All ASEAN nations benefit from large populations and young demographics, making them attractive for foreign investors at a time when aging populations have become a serious threat to growth and investment returns going forward. Vietnam in particularly has benefited from a stable government and should use this stability to continue driving rapid economic development. This can be done in several areas, such as by improving the legal framework or investing in infrastructure and education, as well as a promoting greater environmental sustainability to help fight climate change.
One stand-out factor for Vietnam has been the exceptionally stable currency and any measure to ensure that this remains the case will continue to make Vietnam attractive for foreign investment and set it apart from some of its regional competitors. Foreign real estate investors in Vietnam are currently frustrated by the slow pace of project approvals which can severely impact their access to development opportunities and also have a significant impact on their achievable returns. If Vietnam can improve access to land for development, there is huge interest from foreign developers which will help establish a more sustainable real estate market over the longer term.
Besides streamlining project approvals, a transparent land registry and fast issuance of real estate titles would also assist in building confidence among foreign investors. For example, overseas residential buyers want to be certain that they will receive their red books in accordance with the law and will not face long delays by local authorities.
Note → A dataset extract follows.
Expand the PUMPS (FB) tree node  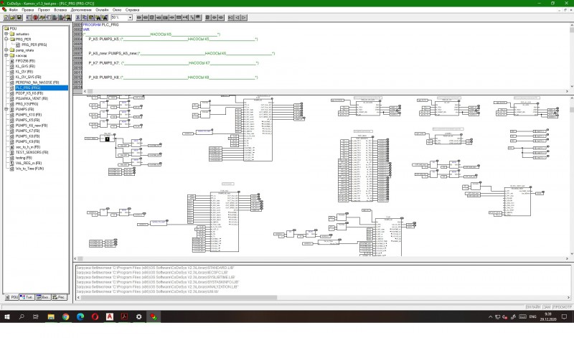click(6, 109)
In addition, Vietnam has an unprecedented opportunity to tap into the growing momentum of manufacturing moving out of China, which initially began with the trade war with the United States and is now strengthened by supply chain issues which highlighted manufacturers’ over-reliance on China. With the right incentives (primarily tax-related ones) and increased investment in infrastructure, Vietnam can continue to attract the largest manufacturers and continue to move up the value chain, with more investment in high-tech industries.
Globally, there is a concerted effort to reach sustainable development. Vietnam has recognised this and is striving to ensure a balance between environmental outcomes and delivering a guaranteed power supply. Recent initiatives such as the Bac Lieu liquefied natural gas project demonstrate this commitment. There are also strong initiatives for smart city technologies that will ensure Vietnam is a true international destination for foreign capital.
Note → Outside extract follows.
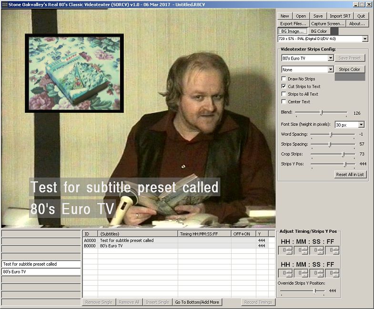This screenshot has width=374, height=309.
Task: Toggle the Center Text checkbox
Action: coord(284,101)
During the past 30 years Vietnam has been trying to attract investment from foreign countries into traditional fields. To attract new-generation FDI, however, Vietnam can and should aim to move further up the value chain. Moreover, to ensure that this is sustainable and maintained over the longer term, such development needs to come in tandem with improved education, working conditions, and infrastructure (including roads, ports, airports, and reliable electricity supply).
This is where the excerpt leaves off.